The idea that along with aging chronic stress is a primary cause of our hair turning gray is accepted as conventional wisdom. We watch as presidents — most recently Barack Obama — gradually turn gray during their time in office and joke that stressful situations accelerate our graying process. But is there an actual medical reason why this happens, or is it simply one of the most visible parts of the aging process, and what we happen to notice first?

Though the science jury has been out on this particular question in the past, a new study offers some new insight into whether stress — or chronic illness — is responsible for those pesky gray (or white) hairs you constantly find yourself plucking in the bathroom mirror.
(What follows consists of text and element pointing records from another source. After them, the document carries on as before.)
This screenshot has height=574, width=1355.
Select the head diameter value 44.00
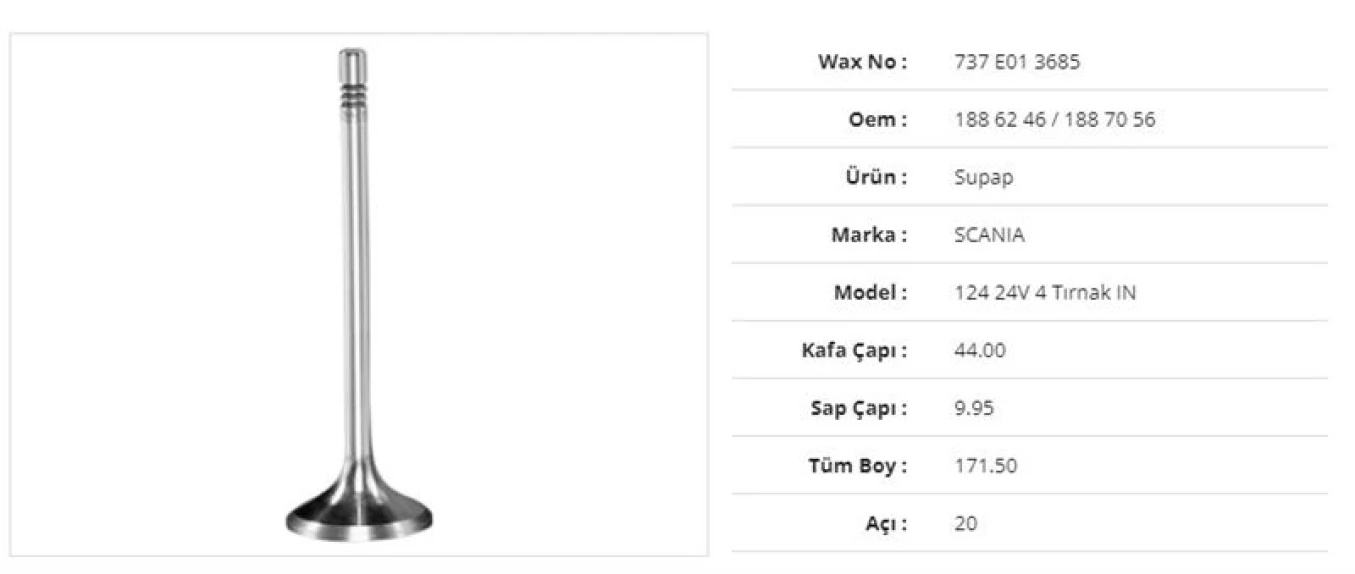click(980, 351)
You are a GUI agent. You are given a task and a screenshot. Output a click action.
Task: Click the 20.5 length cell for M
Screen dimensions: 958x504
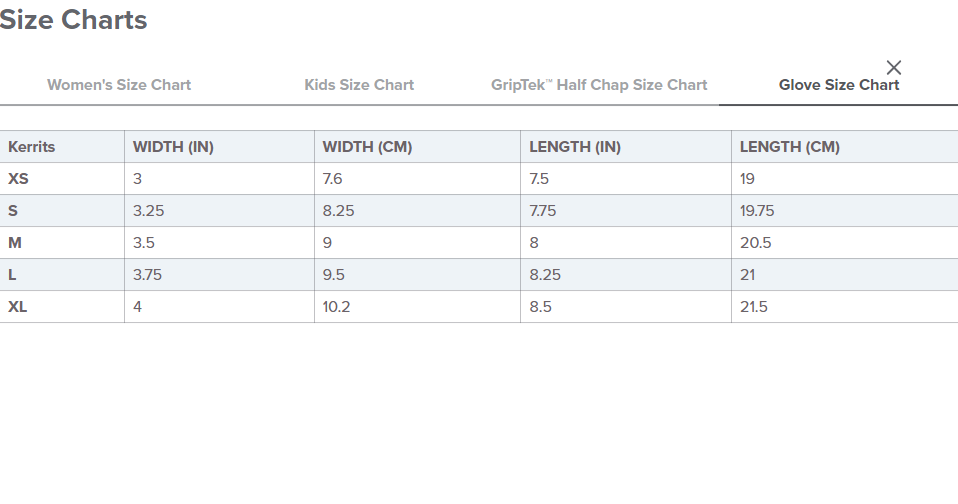pyautogui.click(x=756, y=243)
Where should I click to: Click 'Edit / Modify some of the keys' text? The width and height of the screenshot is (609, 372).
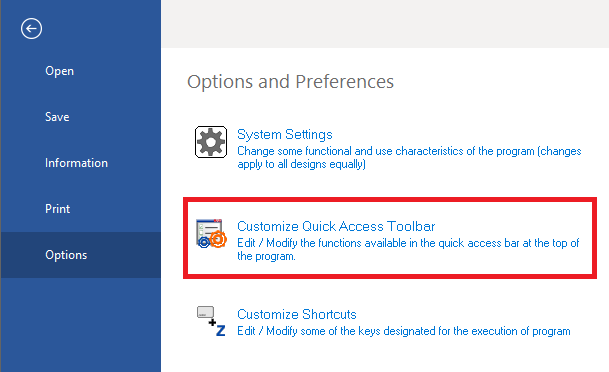(x=404, y=331)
More: Now We Know What Causes Some People to Go Gray Before Others

Published in the journal PLOS Biology, the research — conducted at the National Institutes of Health and the University of Alabama, Birmingham — found a direct connection between the genes that control hair color and those that tell our bodies of an infection or illness.

Even though this connection seems like common sense to us, the finding was initially surprising to Dr. Melissa Harris, the primary author and assistant professor in the Department of Biology at UAB. “Genomic tools allow us to assess how all of the genes within our genome change their expression under different conditions, and sometimes they change in ways that we don’t anticipate,” she said in a statement. “We are interested in genes that affect how our stem cells are maintained over time. We like to study gray hair because it’s an easy read-out of melanocyte stem cell dysfunction.”

MoreWhat Causes Gray Hair & What Happens When I Pluck Them?

These melanocyte stem cells produce the materials that are responsible for making and depositing pigment into the hair shaft. On research conducted on mice, when innate immune signaling was artificially activated on subject predisposed for getting gray hair, they ended up producing even more gray hair.

“This new discovery suggests that genes that control pigment in hair and skin also work to control the innate immune system,” William Pavan, study coauthor and chief of the Genetic Disease Research Branch at the National Health Institute’s National Human Genome Research Institute said in a statement. “These results may enhance our understanding of hair graying. More importantly, discovering this connection will help us understand pigmentation diseases with innate immune system involvement like vitiligo.” (Vitiligo is a skin discoloration condition where patches of skin are different colors. It affects between 0.5 percent to 1 percent of all humans.)

Of course, it’s important to remember that this research has only been conducted on mice (so far) and still is in early stages, but is an interesting addition to what we know about the graying process.